### [INSTRUCTIONS]
(A) In the VAT excerpt, what was the highest ratio of VAT revenue to household consumption between 2014 and 2018?
(B) From the VAT excerpt, return the part that opens with the words containing "According to the" and closes with "the country’s economy.".

### [DOCUMENT EXCERPT]

Also, analysts at FSDH Merchant Bank Limited, stated that the federal government could earn more revenue from VAT by developing strategies to increase household consumption and increase compliance.
According to the FSDH, consumption data and revenue from VAT in the Federation Account Allocation Committee (FAAC) showed that the ratio of VAT revenue to household consumption averaged 1.07 per cent between 2014 and 2018, with the highest of 1.15 per cent recorded in 2014.
This, it stated was significantly lower than the actual VAT rate of five per cent.
“For me, it is necessary that any attempt at VAT increment must take into consideration the difficult times in the country’s economy.
“It is apparent on the need for the FIRS to redouble its efforts to ensure that more people are widely captured into the VAT net in order to boost the nation’s revenues,” the firm stated.

### [STUDY MATERIAL]
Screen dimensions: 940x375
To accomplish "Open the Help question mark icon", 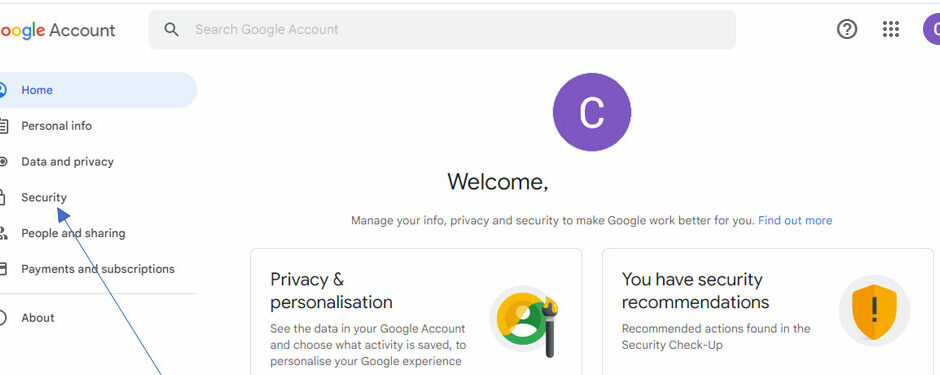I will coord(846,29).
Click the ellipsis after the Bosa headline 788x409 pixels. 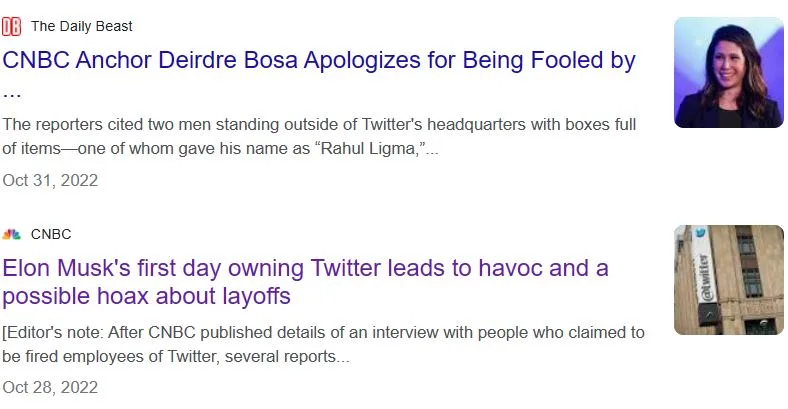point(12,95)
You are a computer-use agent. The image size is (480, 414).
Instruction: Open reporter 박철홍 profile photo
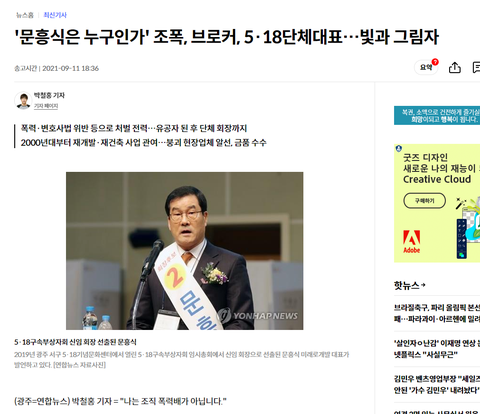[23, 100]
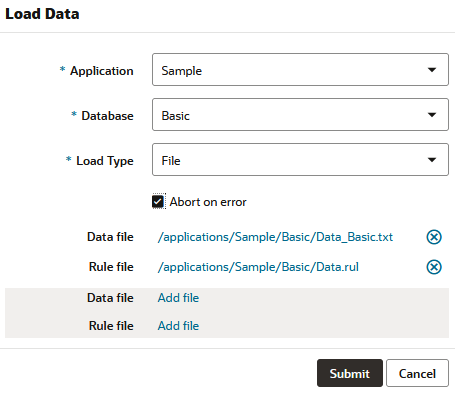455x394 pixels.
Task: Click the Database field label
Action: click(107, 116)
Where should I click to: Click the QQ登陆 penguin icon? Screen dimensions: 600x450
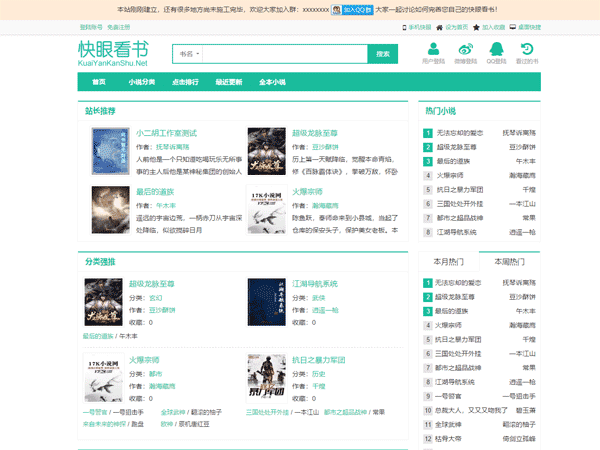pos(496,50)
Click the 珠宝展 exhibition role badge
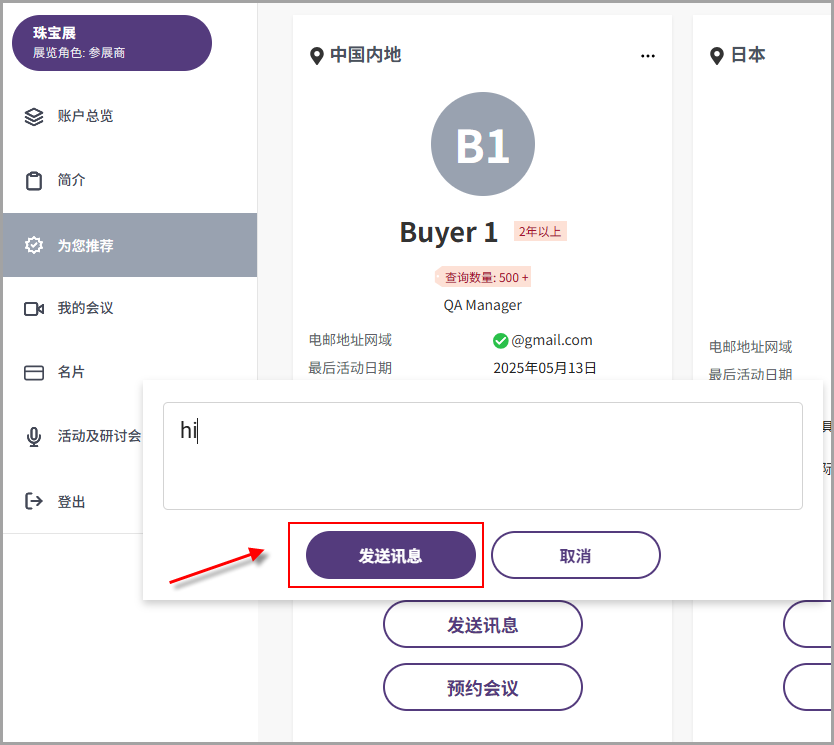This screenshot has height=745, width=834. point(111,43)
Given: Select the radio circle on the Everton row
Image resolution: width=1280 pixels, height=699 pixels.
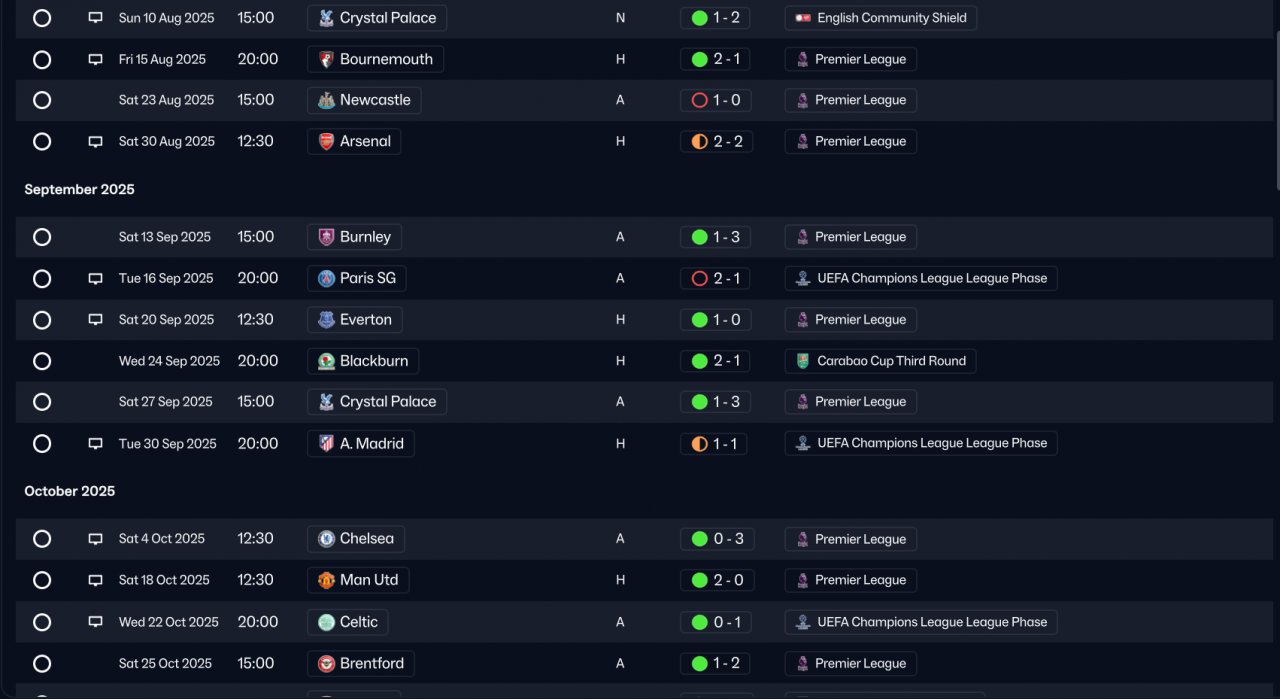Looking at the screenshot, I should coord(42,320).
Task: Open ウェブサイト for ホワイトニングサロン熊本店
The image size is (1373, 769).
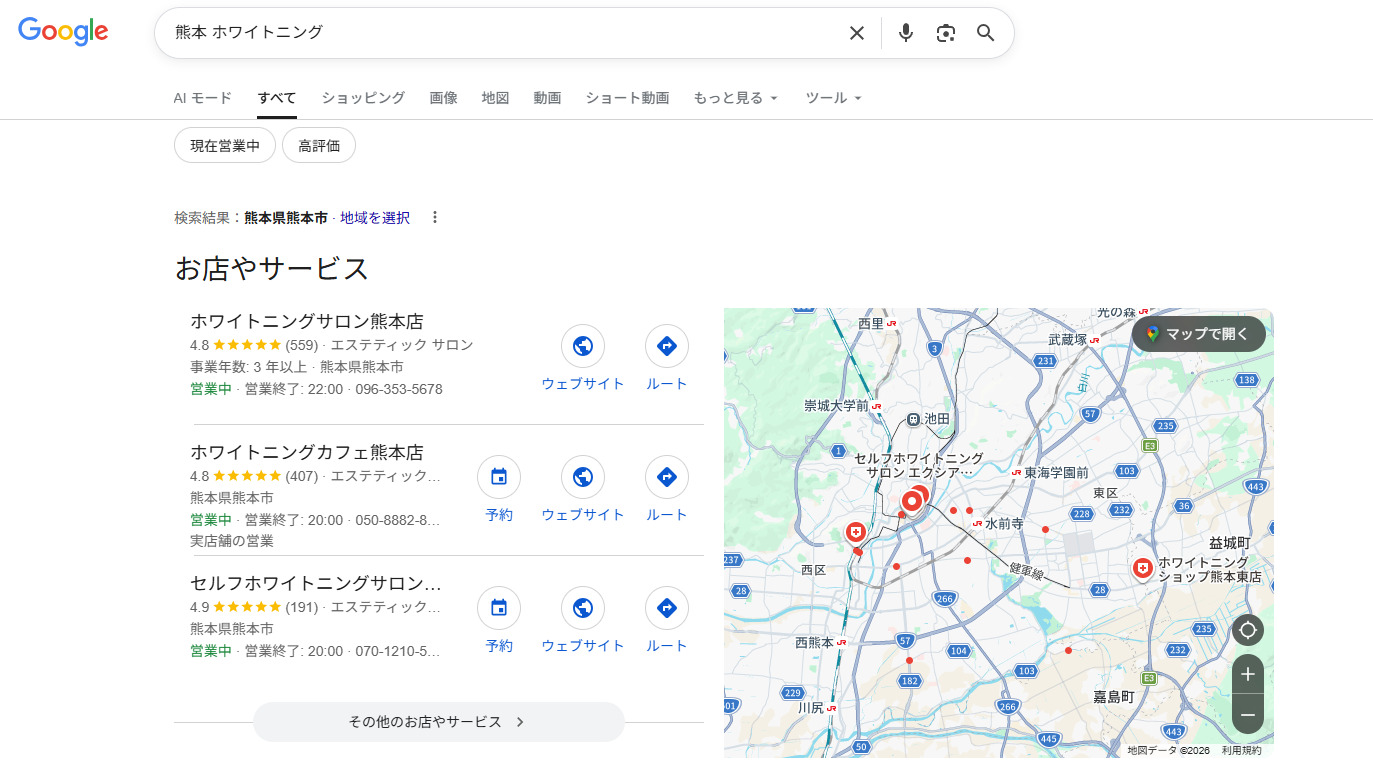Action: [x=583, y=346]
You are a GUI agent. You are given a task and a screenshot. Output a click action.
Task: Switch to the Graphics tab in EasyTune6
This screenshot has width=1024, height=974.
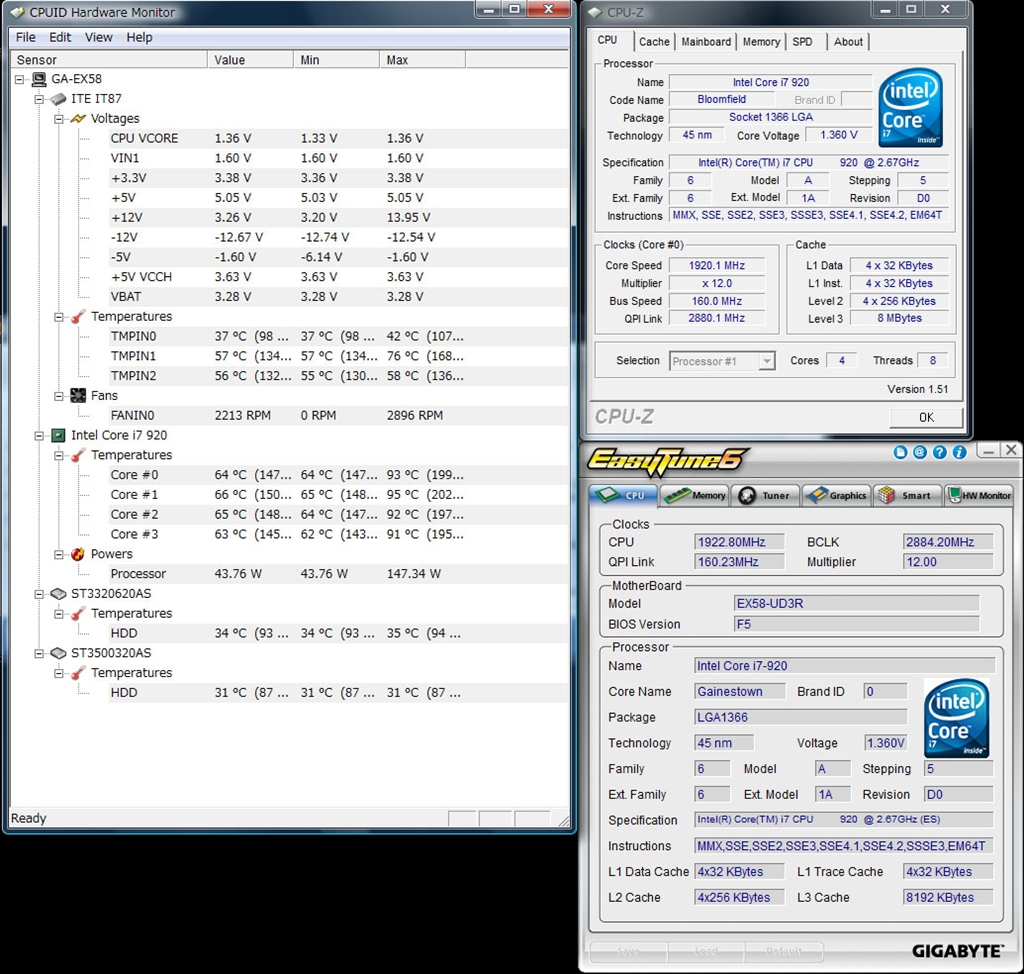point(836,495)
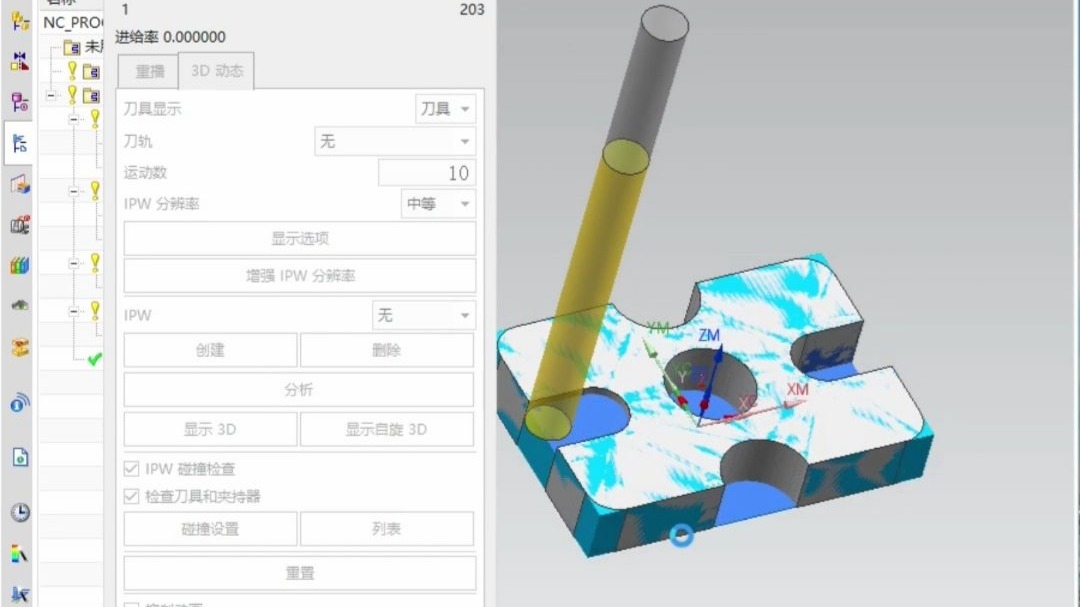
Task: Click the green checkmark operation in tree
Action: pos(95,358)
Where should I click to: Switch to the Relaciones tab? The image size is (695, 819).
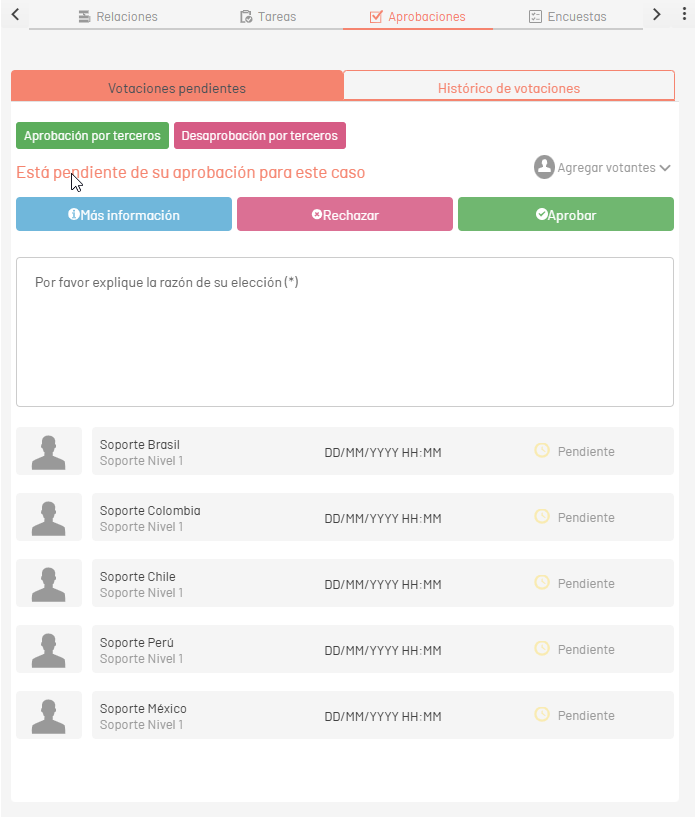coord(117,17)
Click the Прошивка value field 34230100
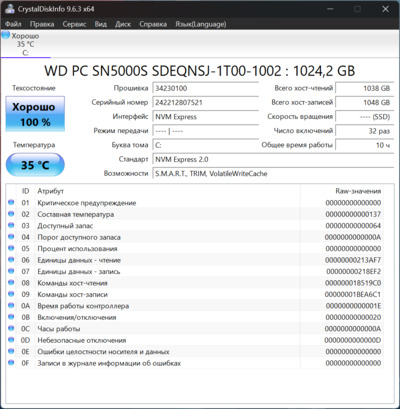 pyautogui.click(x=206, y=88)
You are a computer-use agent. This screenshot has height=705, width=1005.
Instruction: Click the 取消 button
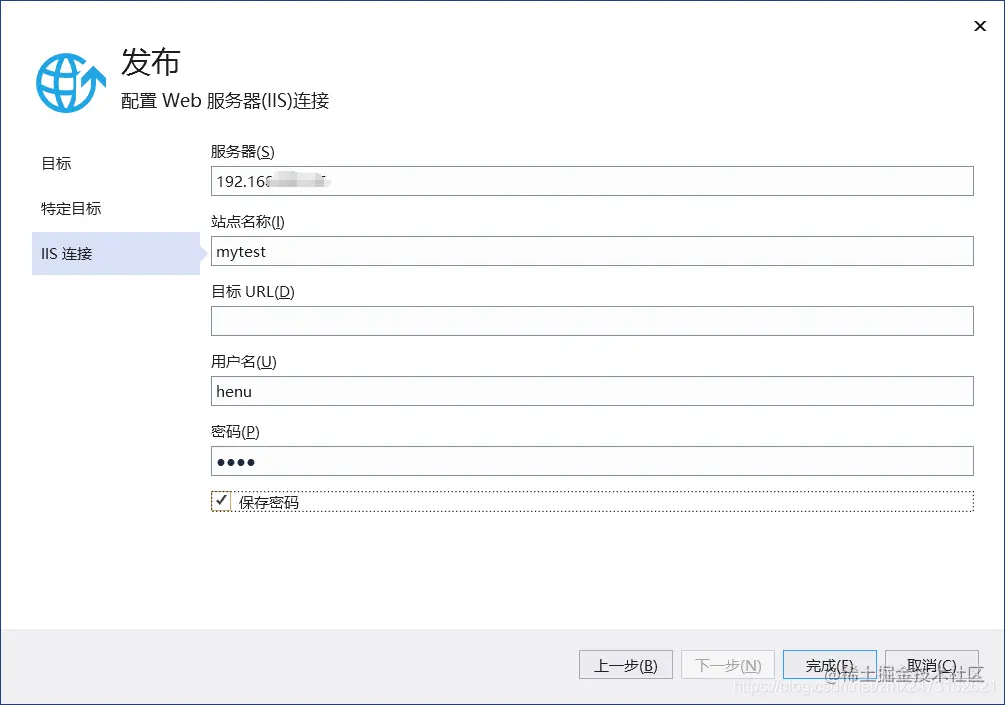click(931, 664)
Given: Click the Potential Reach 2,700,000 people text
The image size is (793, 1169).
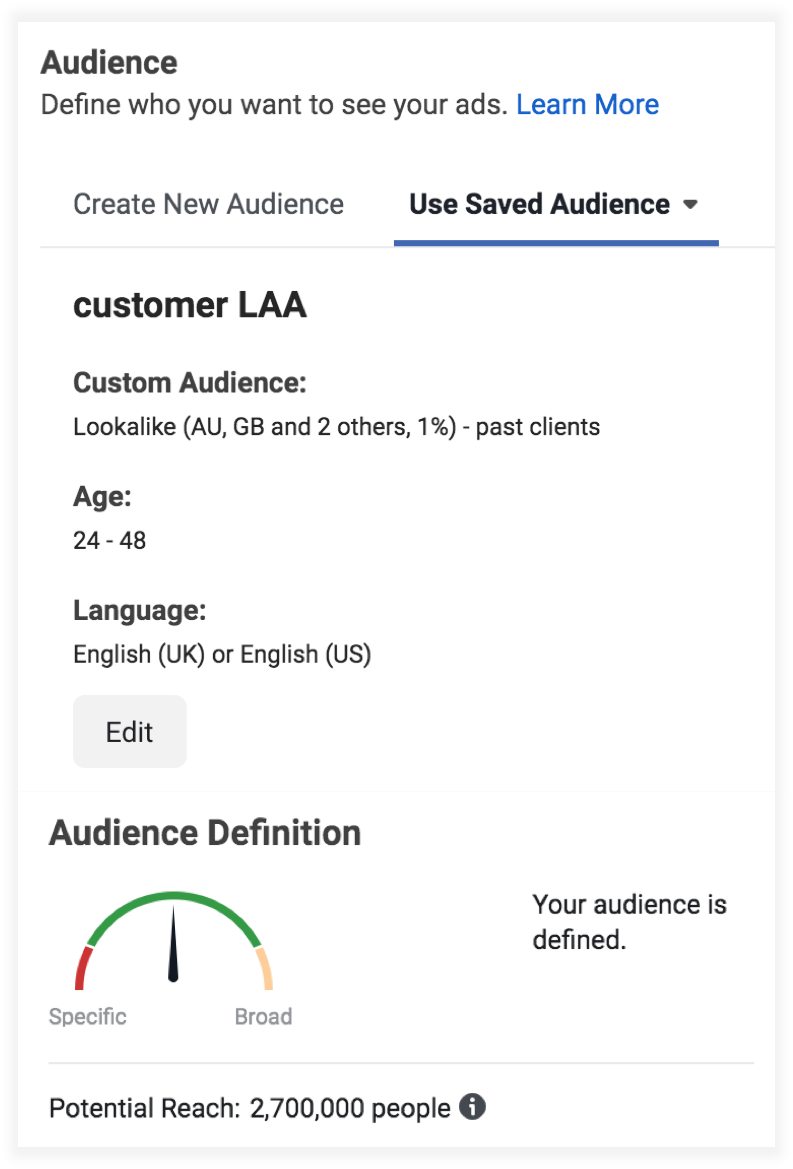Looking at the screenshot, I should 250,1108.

### [ANSWERS FOR THE TASKS]
(A) 1.15 per cent, recorded in 2014.

(B)
According to the FSDH, consumption data and revenue from VAT in the Federation Account Allocation Committee (FAAC) showed that the ratio of VAT revenue to household consumption averaged 1.07 per cent between 2014 and 2018, with the highest of 1.15 per cent recorded in 2014.
This, it stated was significantly lower than the actual VAT rate of five per cent.
“For me, it is necessary that any attempt at VAT increment must take into consideration the difficult times in the country’s economy.